Anzitutto, questa straordinaria cantautrice della Virginia pubblica, fin dagli esordi nel 1997, dischi uno più bello dell’altro: è arduo segnalarne alcuni come capolavori, perché lo sono praticamente tutti. Fox Confessor Brings the Flood (2006), The Worse Things Get, The Harder I Fight… (2013) e Together (2010, con i New Pornographers) sono album fondamentali per comprendere l’artista e la sua evoluzione.
In secondo luogo, la Case è senza ombra di dubbio una delle migliori cantautrici della sua generazione.
Infine, se c’è una cantante capace di unire la potenza vocale di Mavis Staples, la purezza cristallina di Emmylou Harris e il calore soul di Dusty Springfield, quella è proprio lei.
Neon Grey Midnight Green (pubblicato dalla Anti- records) nasce con l’intento di ricordare alcune persone a lei care, scomparse negli ultimi anni, spesso anche suoi collaboratori musicali — tra questi, Mark Lanegan. Registrato tra Vermont, Colorado e Oregon, il disco introduce un nuovo elemento: la Plainsong Chamber Orchestra, che apre per la Case una strada musicale inedita.
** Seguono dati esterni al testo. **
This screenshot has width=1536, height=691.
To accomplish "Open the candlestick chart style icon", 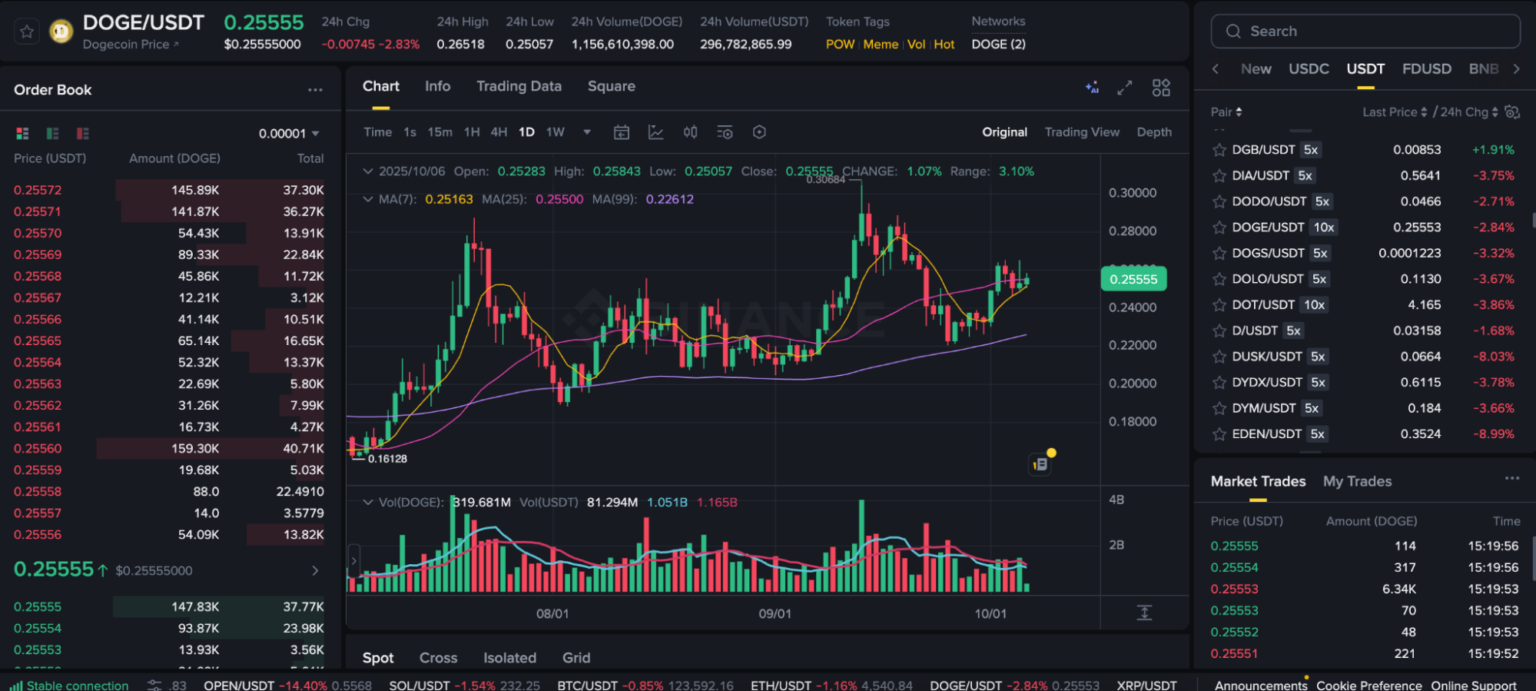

Si parte con Destination, dove riaffiora tutta la tradizione folk americana, seguita dal canto sperimentale e sbilenco di Tomboy Gold. Poco dopo la ritroviamo al pianoforte nella splendida Winchester Mansion of Sound.
Di sconvolgente bellezza è l’intensa interpretazione di An Ice Age, una slow song evocativa, mentre nella title track Neon Grey Midnight Green irrompono prepotentemente i suoni orchestrali, in un brano dalle tinte vagamente soul e dal finale inaspettatamente rock.
In Oh, Neglect… aleggia lo spirito di Emmylou Harris, in un’altra ballata folk di grande impatto.
E se qualcuno avesse ancora dubbi sulle qualità vocali della Case, Louise — dal sapore jazzy — li dissolve completamente, collocandosi in alto tra i brani più riusciti dell’album, insieme a Rusty Mountain e al pezzo dal gusto vintage Little Gears.
Chiude Match-Lit, poetica e orchestrale, che invita a tornare all’inizio e ad ascoltare l’intero album d’un fiato.
Un disco in cui Neko Case fonde con caparbietà antico e moderno, tradizione e sperimentazione.
“In my dream I saw you, match-lit
With mischief and laughing, ‘Watch this!’
You zipped inside of a tall cactus
Who lovingly shrank down to fit.
You looked at me and smiled so wide,
But all I could say was: ‘Wait, you can do that on the other side?’
You answered with a wave goodbye.”
Tra i migliori dischi dell’anno, senza dubbio.
Sette anni di attesa, ma ne è valsa davvero la pena.